Exercise details:
Rewrite the lines below, replacing "left chevron" with "left arrow" and keeping everything else unchanged. Leave the pictures out.

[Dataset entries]
·····

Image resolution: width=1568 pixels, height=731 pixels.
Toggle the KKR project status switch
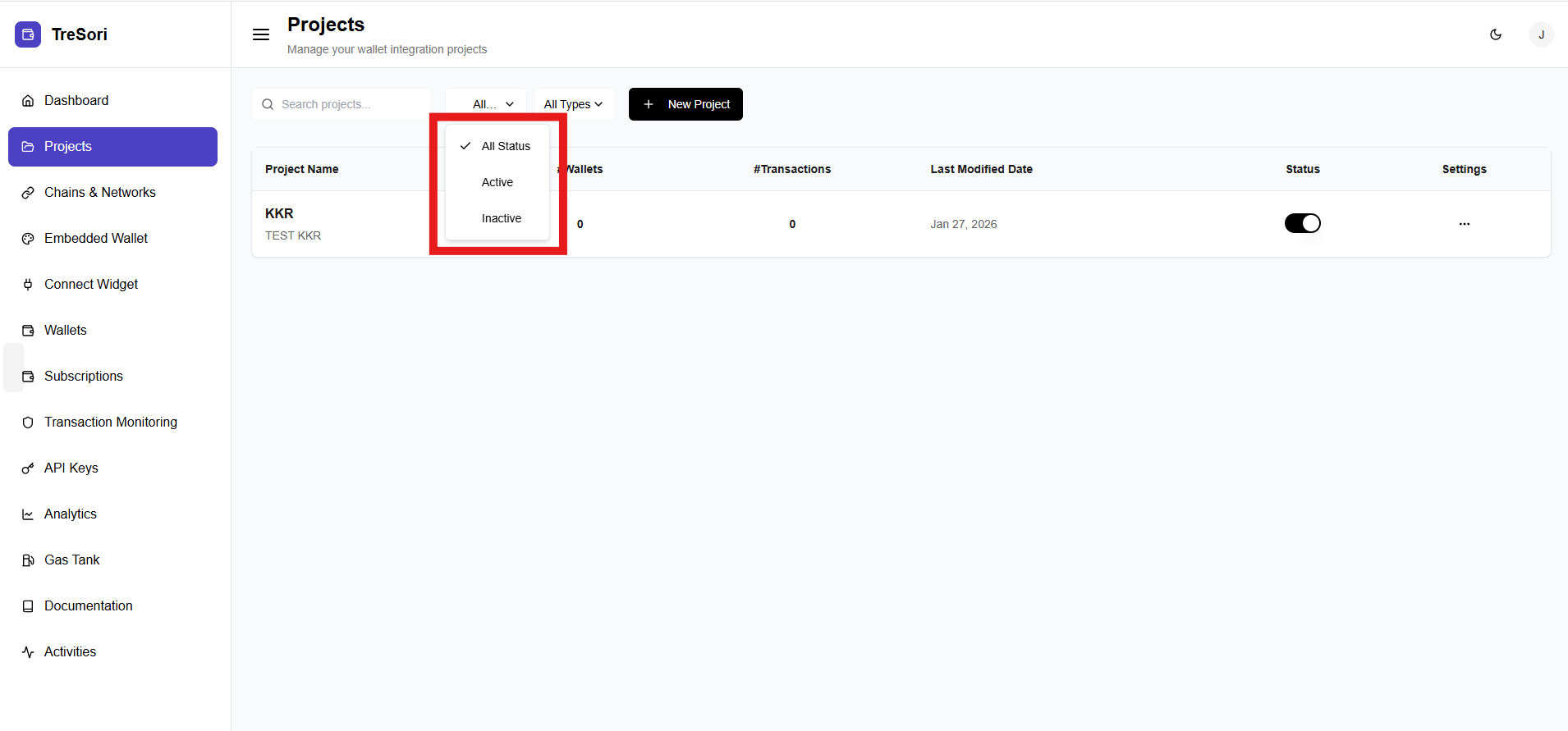tap(1302, 223)
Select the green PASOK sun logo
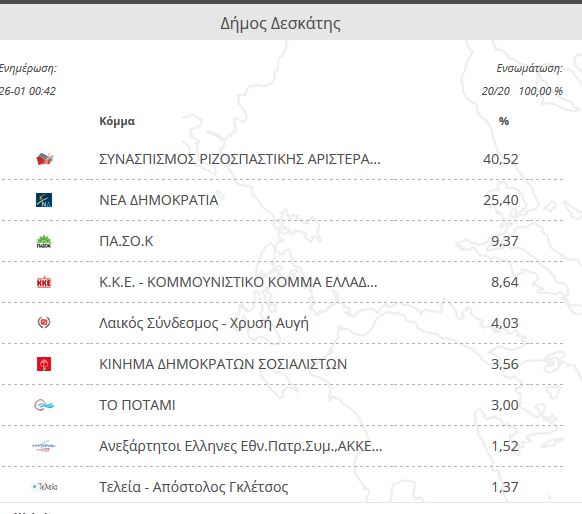Screen dimensions: 582x514 [44, 241]
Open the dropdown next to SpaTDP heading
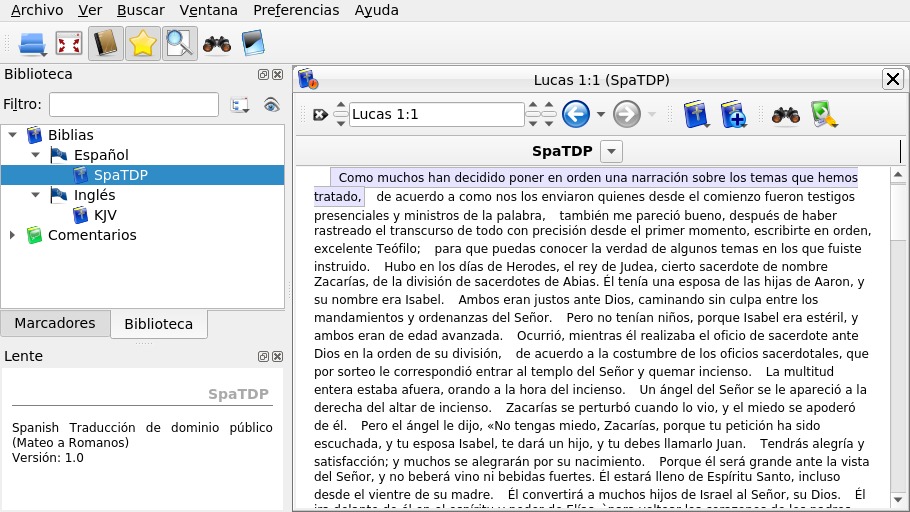 611,151
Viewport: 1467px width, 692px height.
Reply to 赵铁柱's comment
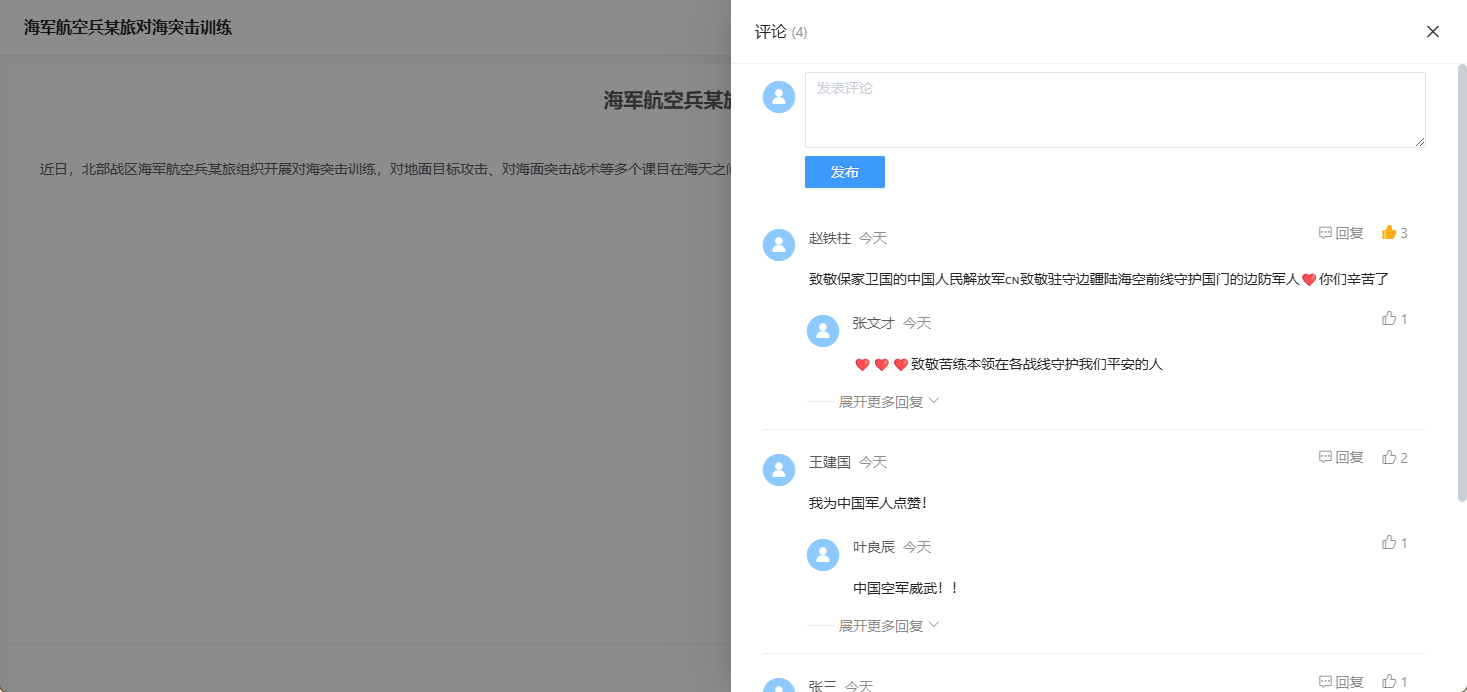click(1341, 233)
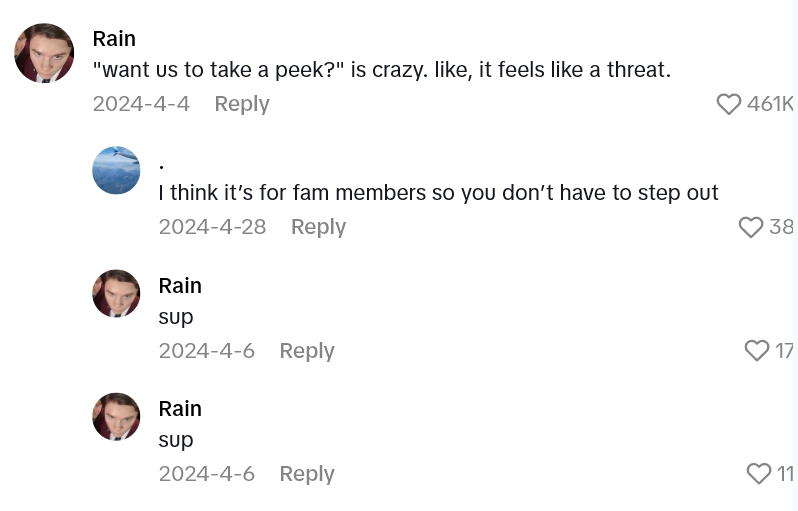
Task: Click Rain's username on the 11-like reply
Action: coord(180,409)
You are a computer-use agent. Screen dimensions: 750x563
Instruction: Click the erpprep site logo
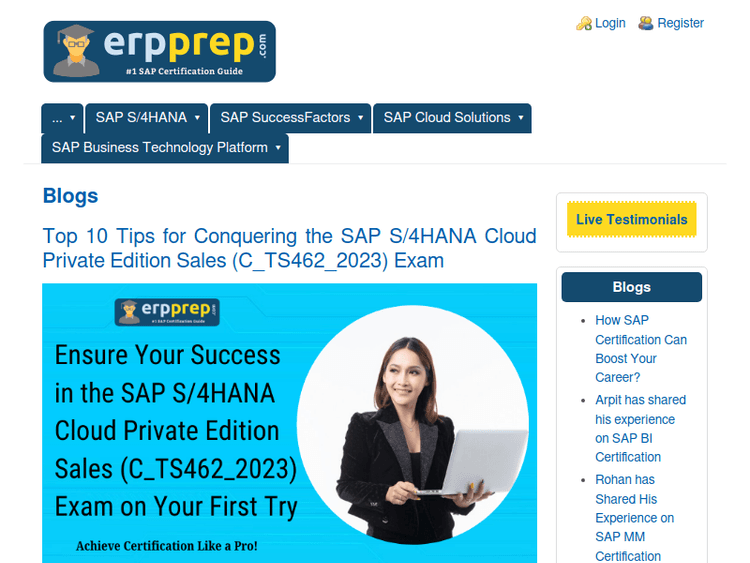(159, 51)
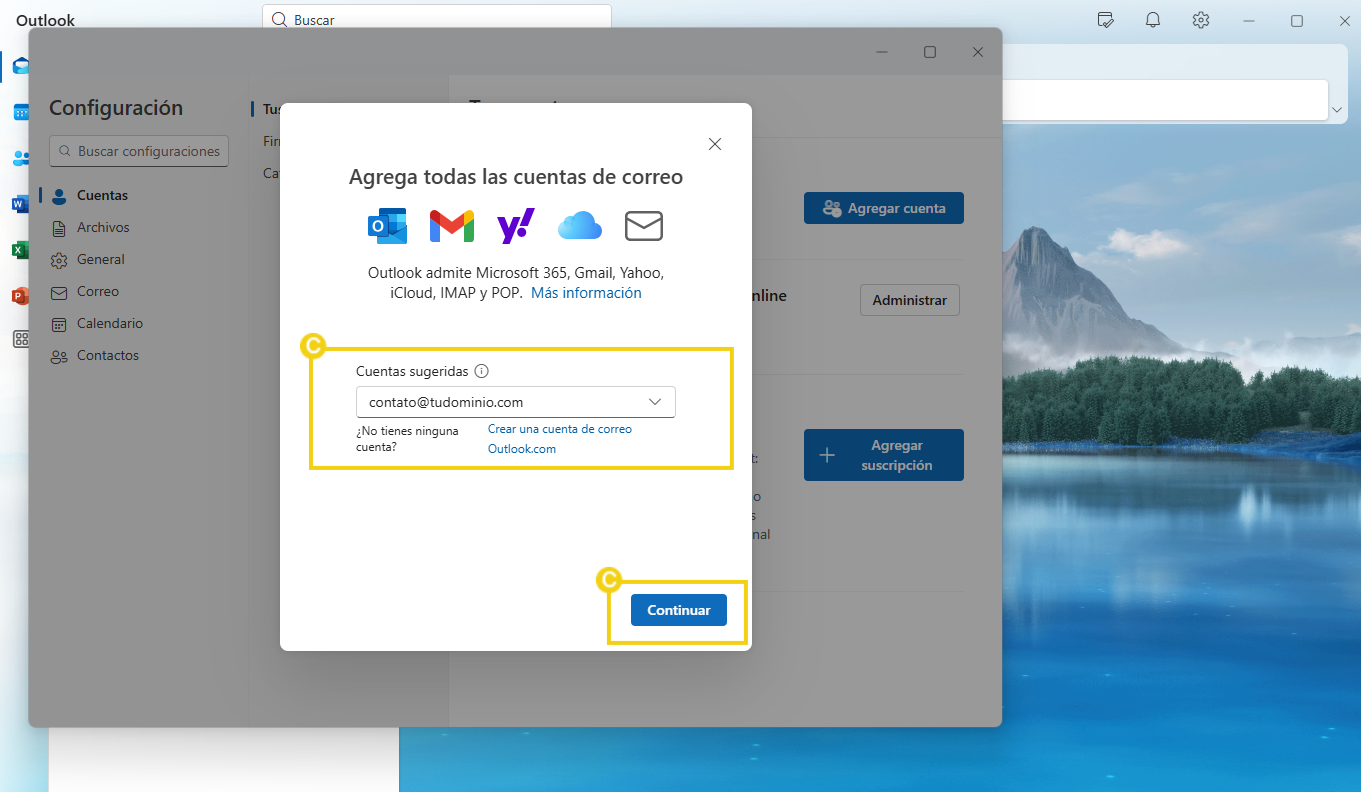Click Agregar cuenta

click(883, 207)
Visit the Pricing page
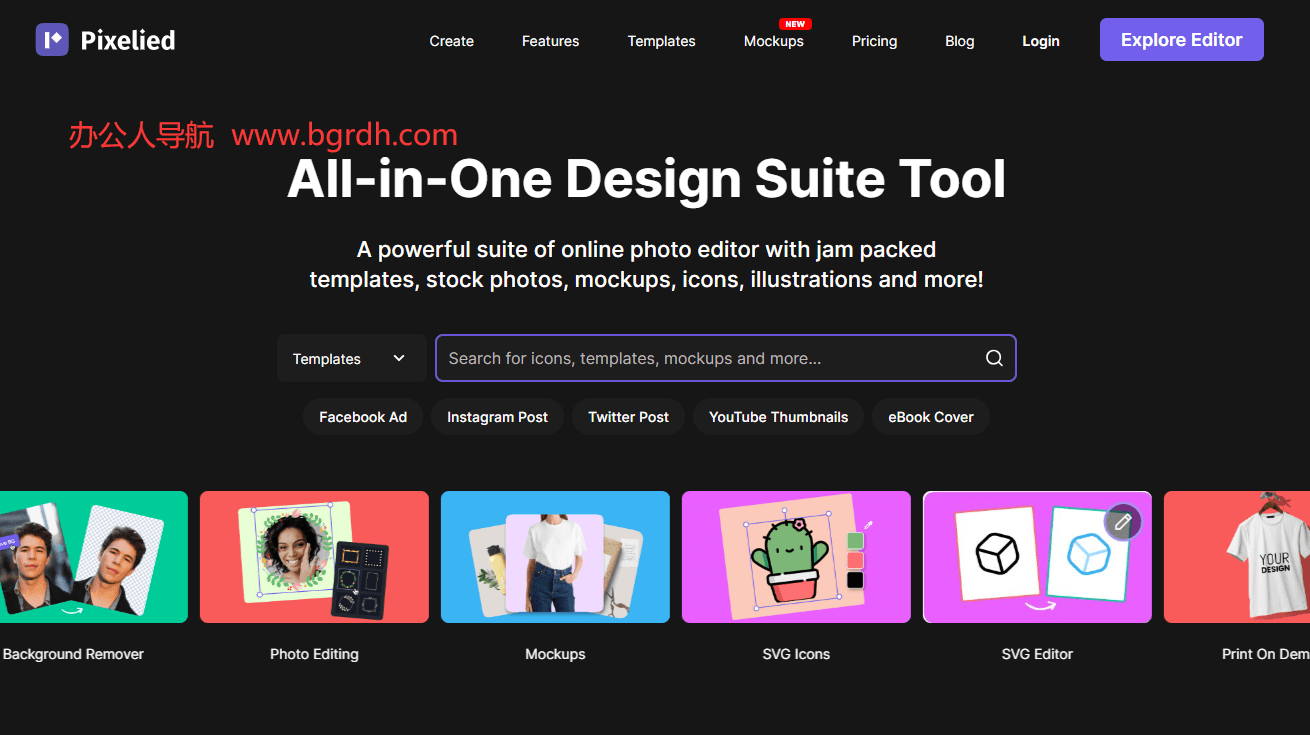The image size is (1310, 735). click(x=874, y=41)
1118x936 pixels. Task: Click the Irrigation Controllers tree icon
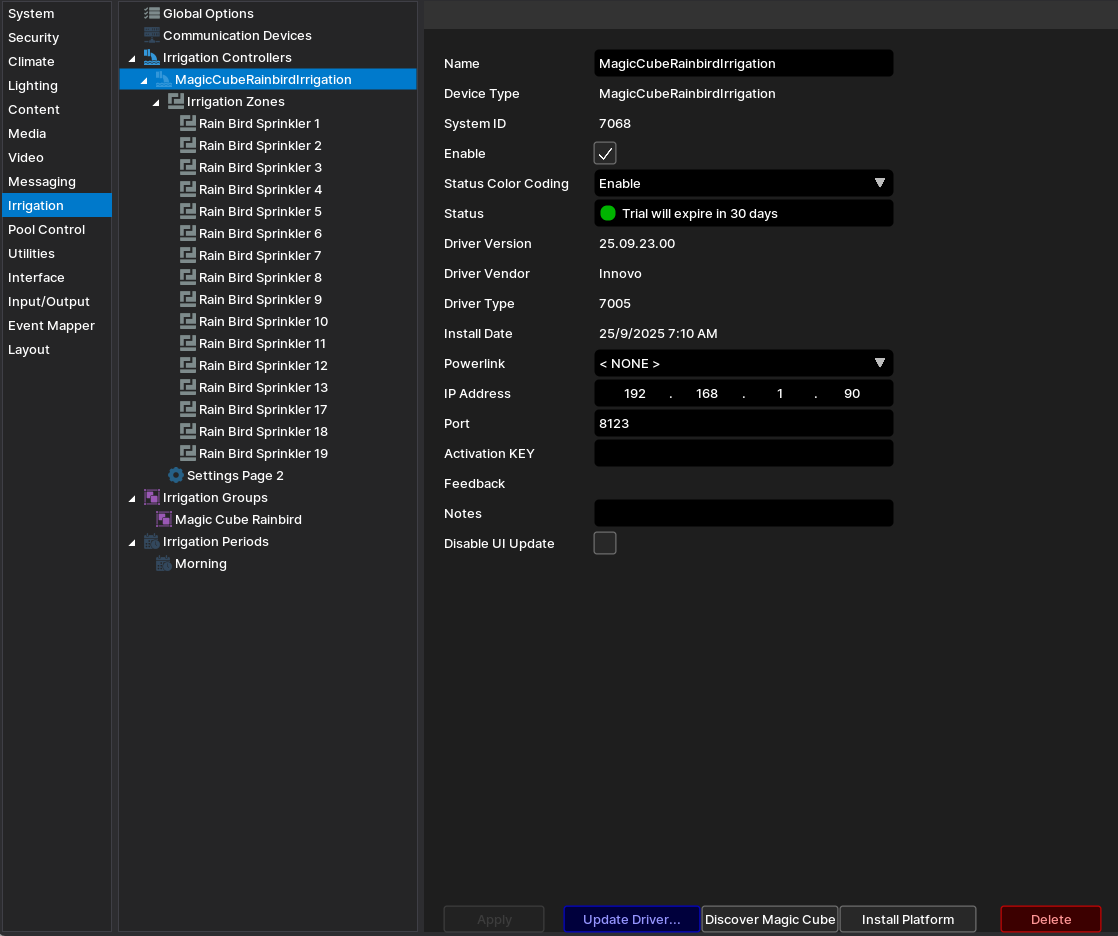152,58
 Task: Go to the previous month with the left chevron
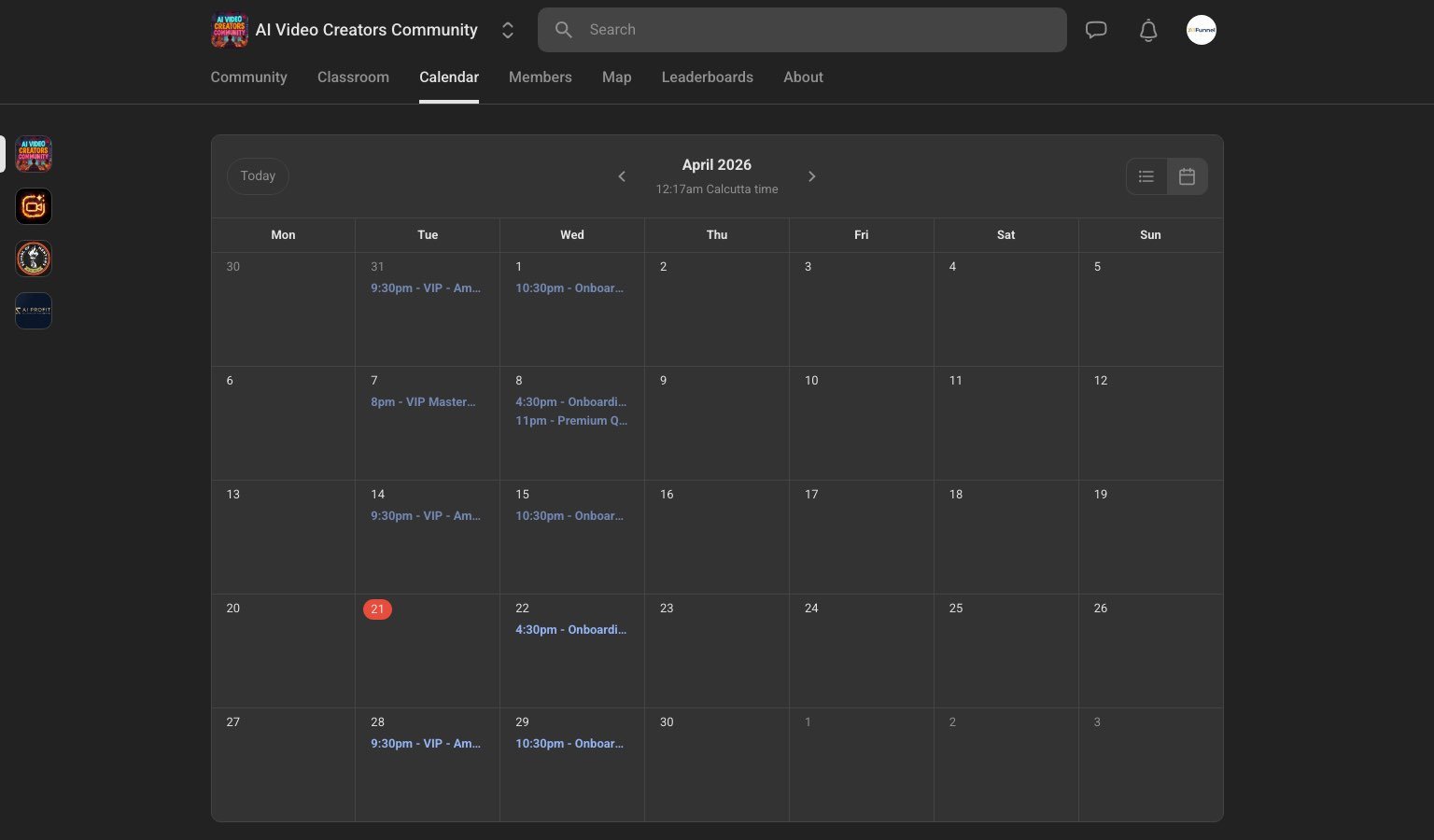tap(622, 176)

·····

Response to the exercise:
Image resolution: width=1568 pixels, height=731 pixels.
Toggle the KKR project status switch
tap(1302, 223)
Select the green PASOK sun logo
Screen dimensions: 582x514 [44, 241]
Open the dropdown next to SpaTDP heading
 611,151
Viewport: 1467px width, 692px height.
Reply to 赵铁柱's comment
click(1341, 233)
Task: Click Rain's username on the 11-like reply
Action: coord(180,409)
You are a computer-use agent. Screen dimensions: 750x563
Instruction: Click the erpprep site logo
(159, 51)
Click Agregar cuenta

click(883, 207)
Visit the Pricing page
The image size is (1310, 735). click(x=874, y=41)
1118x936 pixels. Task: Click the Irrigation Controllers tree icon
152,58
 Task: Go to the previous month with the left arrow
tap(622, 176)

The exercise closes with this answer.